He died on July 3, 1994, of respiratory failure in Mexico City.

==Career==
Xavier had his first exhibition as a painter at the Palacio de Bellas Artes in 1945. However, his work was heavily criticized as showing a lack of drawing ability. This prompted him to practice drawing with discipline from 9 am to 6 pm becoming specialized in it. However, since then all of his exhibition were outside of Mexico, starting in 1947, which included the IV Bienal de São Paulo, Brazil in 1961.

Xavier started his career at a time when the style of the Mexican muralists was highly dominant. This style did not agree with Xavier and his work, like that of many younger artists, was shut out from traditional art venues. This prompted him and other artists such as Vlady Kibalchich Russakov to open the Prisse Gallery in 1952. This gallery is credited with allowing the Generación de la Ruptura to gain a foothold in the Mexican art market. However, the gallery did not last long, one reason being that Xavier left Mexico to travel to New York and around Europe for two years to visit museums, private collections and artists’ studios to broaden his artistic influences. One of his works while in Europe was the decoration of the Longueil Annel Chapel in France in 1953.

As a sketch artist and illustrator, Xavier felt closer to writers and journalists than to other artists. His work appeared regularly in newspapers and magazines such as Sábado, Unomásuno, El Búho (of the newspaper Excélsior). He also created a number of series of works, some of which were published. Most of these are portraits of flora, fauna and the human body. Series of this type include Bestiario, of the animals of the Chapultepec Zoo, Eróticos, a series of nudes, as well as Viejos and Rabinos which focused on flora and aquatic scenes.
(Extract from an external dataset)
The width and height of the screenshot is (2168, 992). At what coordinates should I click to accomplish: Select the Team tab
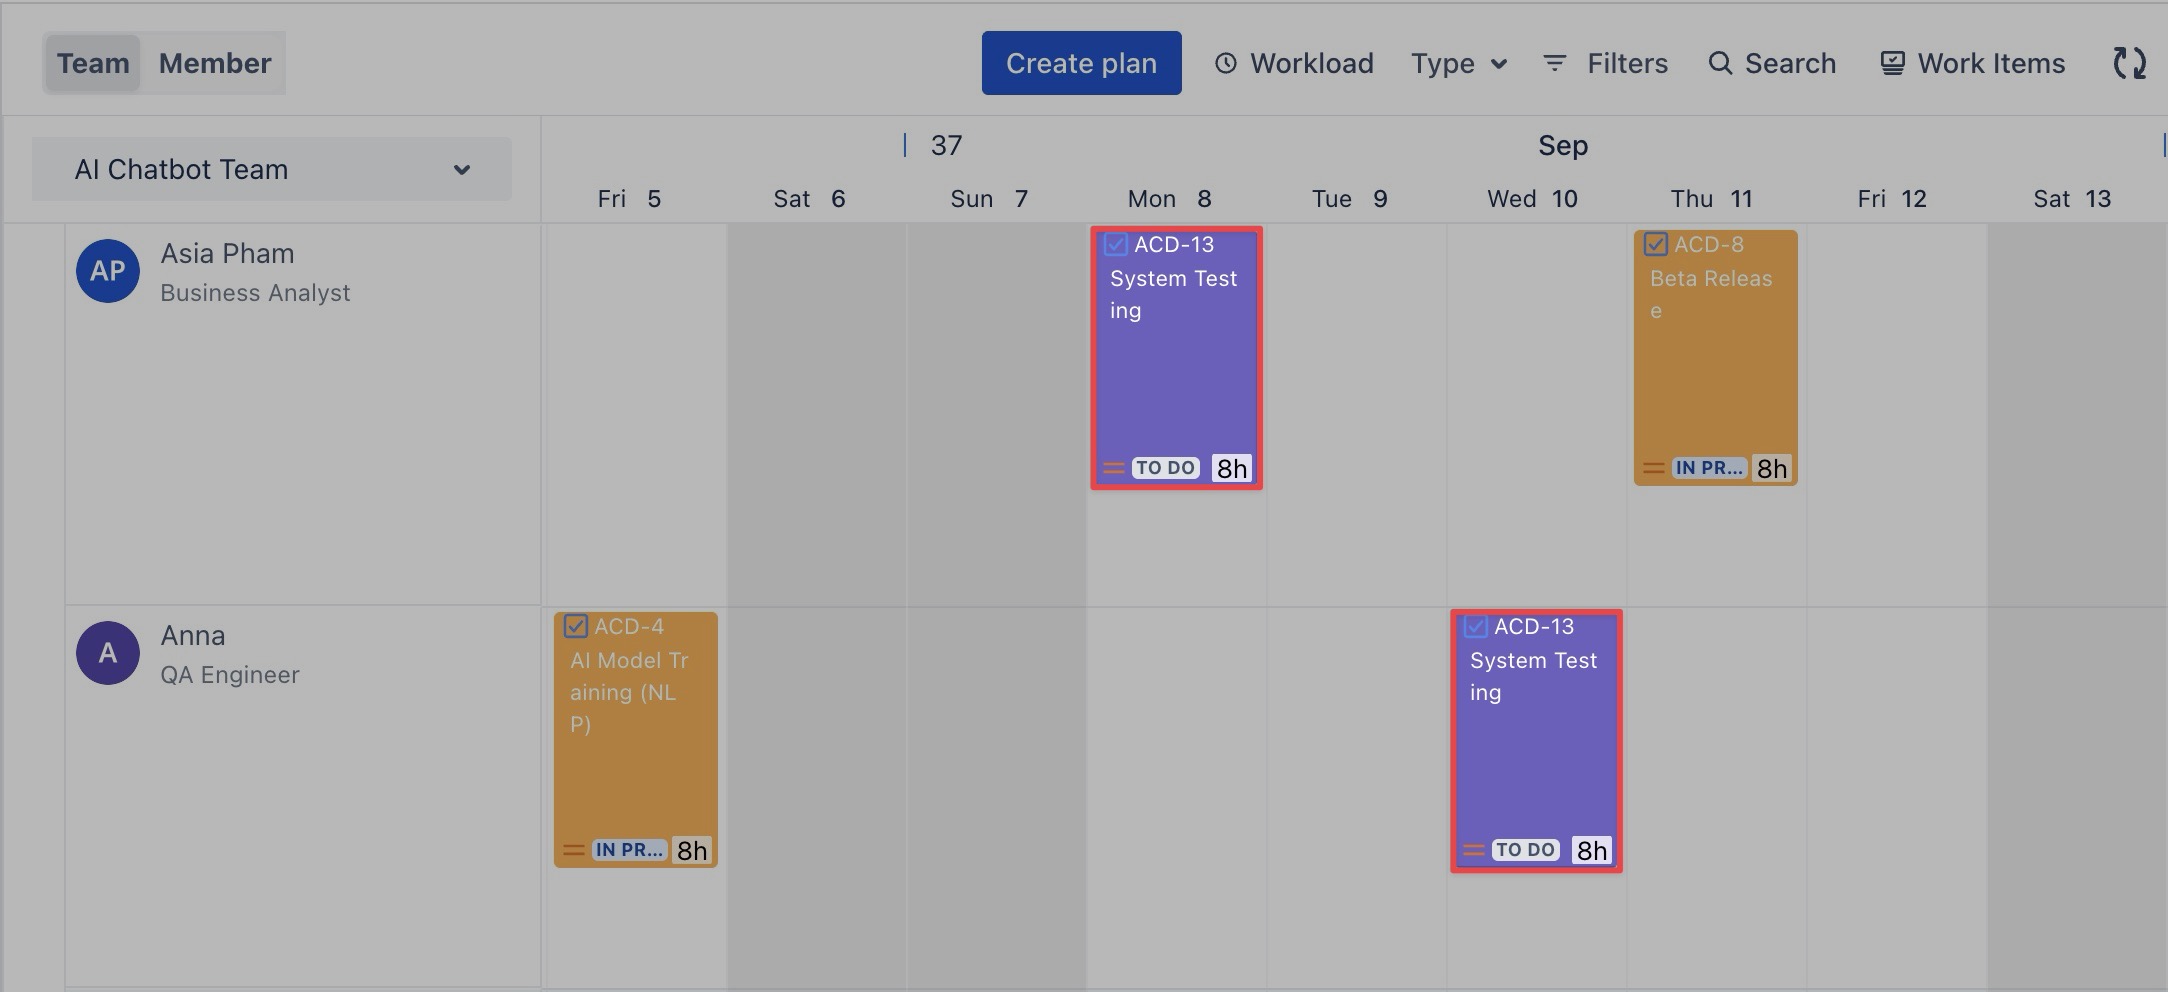93,63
He was also fascinated by bodies in motion and drew dancers from Senegal along with famous ones such as Pilar Rioja and Rudolf Nureyev . In 1958 an album of his work called Punta de plata was published with a prologue by Juan José Arreola .

He also worked on scenery for plays and illustrated books for Efraín Huerta, Jaime Labastida and Oscar Oliva.

As he was disconnected from much of the art world and was against donating his work to museums and other institutions, there have not been any major collections of his work, with the exception of a collection at the Museo de Arte de Sinaloa. Some are also in the hands of private collectors but much of his work has disappeared.

However, he was accepted as a member of the Salón de la Plástica Mexicana, an honor society for artists.

Xavier was one of the teachers of artist Georgina Quintana.

==Artistry==
He is considered to be one of Mexico's best sketch artists from the 20th century along with José Luis Cuevas and Gilberto Aceves Navarro. He was most interested in portrait work, drawing animals, flora and the human figure.

Xavier developed as an artist in the first half of the 20th century, when the Mexican School of Painting, or Mexican muralism, and the political ideology behind it, almost completely dominated the art produced in the country. However, he and other younger artists of the time felt that it was stifling. He is classified as one of the Generación de la Ruptura, who struggled to break from this tradition.

He was mostly self-taught but major influence on his work came from his travels in Europe in the early 1950s. Here he was exposed to works of artists such as Ingres and Amedeo Modigliani as well as Picasso. He also met Francisco de la Maza who exposed Xavier to pre Hispanic art, especially that of Colima and the frescos and stele of Bonampak. He worked in ink, including Japanese ink, and silverpoint. In the drawing of fauna, there is much influence from Georges Rouault as well as traditional Oriental depiction. His later work in silverpoint shows influence from Leonardo da Vinci and Filippino Lippi.